Revision history for this message
Dexuan Cui (decui) wrote :

BTW, I tested "modprobe -r hv_netvsc; modprobe hv_netvsc" and "ip link set dev eth0 mtu 3000; ip link set dev eth0 mtu 4500" with 4.13.0-1004-azure-edge on WS 2016 (Version 1607, OS build 14393:1943).

Revision history for this message
Leann Ogasawara (leannogasawara) wrote :

After having had a chat with Josh Poulson @Microsoft, it is believed that the pull request in bu https://bugs.launchpad.net/ubuntu/+source/linux-azure/+bug/1736283 should likely resolve the issue seen here. We will post a test kernel in bug 1736283.

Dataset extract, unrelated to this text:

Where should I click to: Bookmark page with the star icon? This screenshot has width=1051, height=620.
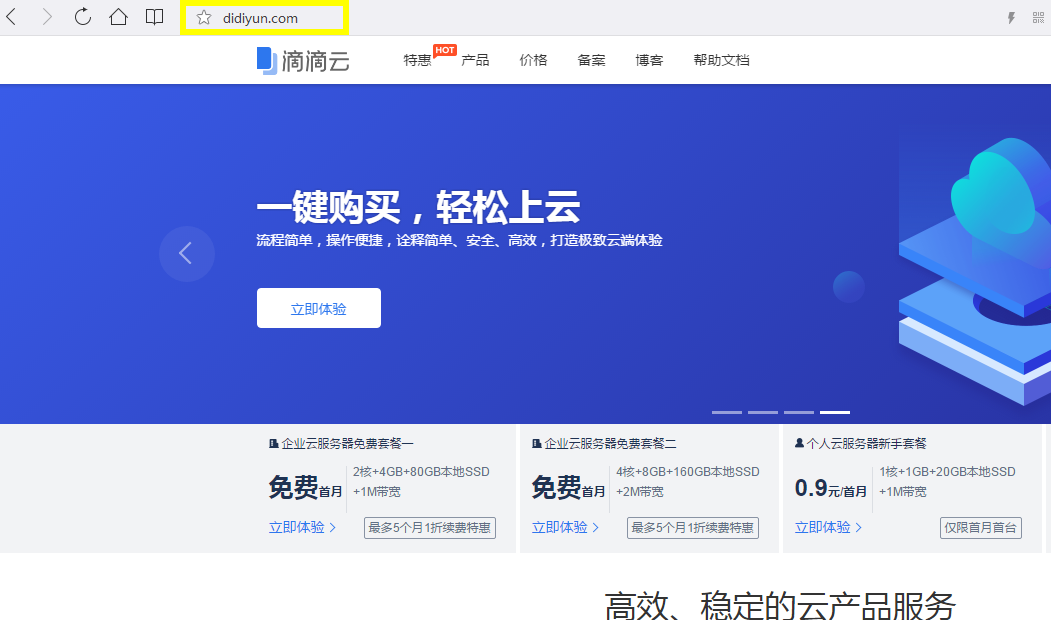click(x=204, y=18)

Revision history for this message
Dexuan Cui (decui) wrote :

@leann Actually I'm not sure if the pull request in bug 1736283 can fix this bug. It looks 4.13.0-1004-azure-edge has already fixed this bug somehow.

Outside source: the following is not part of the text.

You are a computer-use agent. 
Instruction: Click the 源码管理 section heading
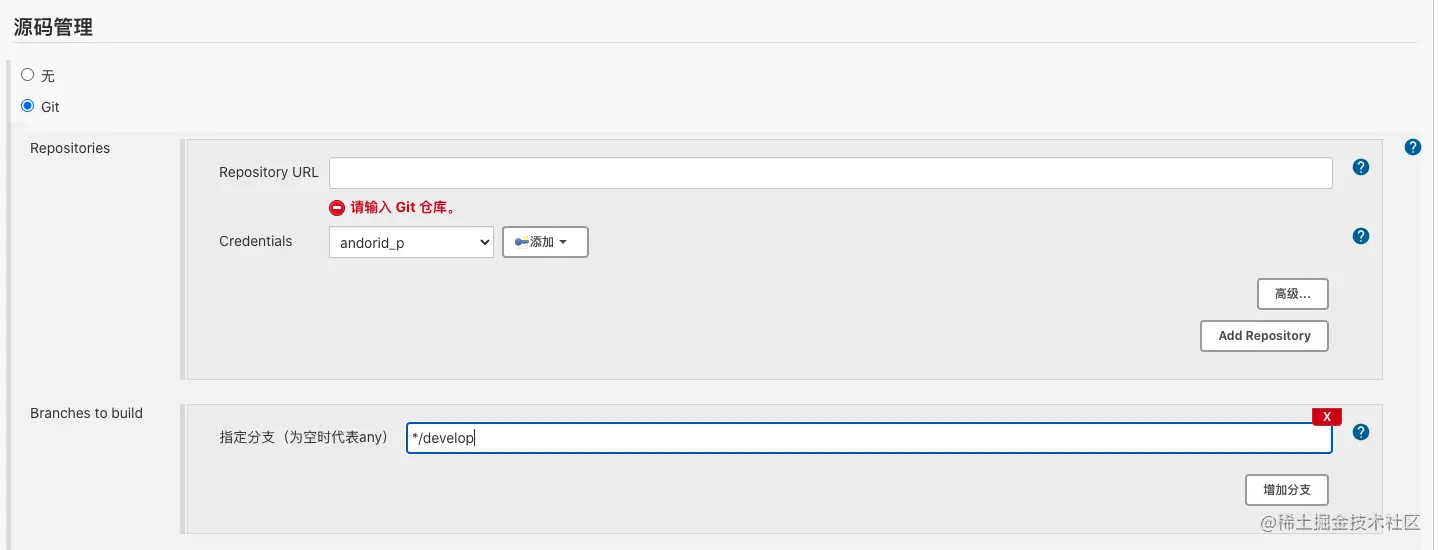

Revision history for this message
Leann Ogasawara (leannogasawara) wrote :

Hrm, interesting. Thanks for the note, I'll circle around with the team here to see what the discrepancy might be.

Revision history for this message
Leann Ogasawara (leannogasawara) wrote :

This is indeed very odd. Examining both code bases, we don't see any significant difference. The source code is the same, as well as the configs and the module inclusion lists. We're checking if we can reproduce bug 1736283.

@jpoulson probably knows the answer, but were both linux-azure and linux-azure-edge tested in the same manner?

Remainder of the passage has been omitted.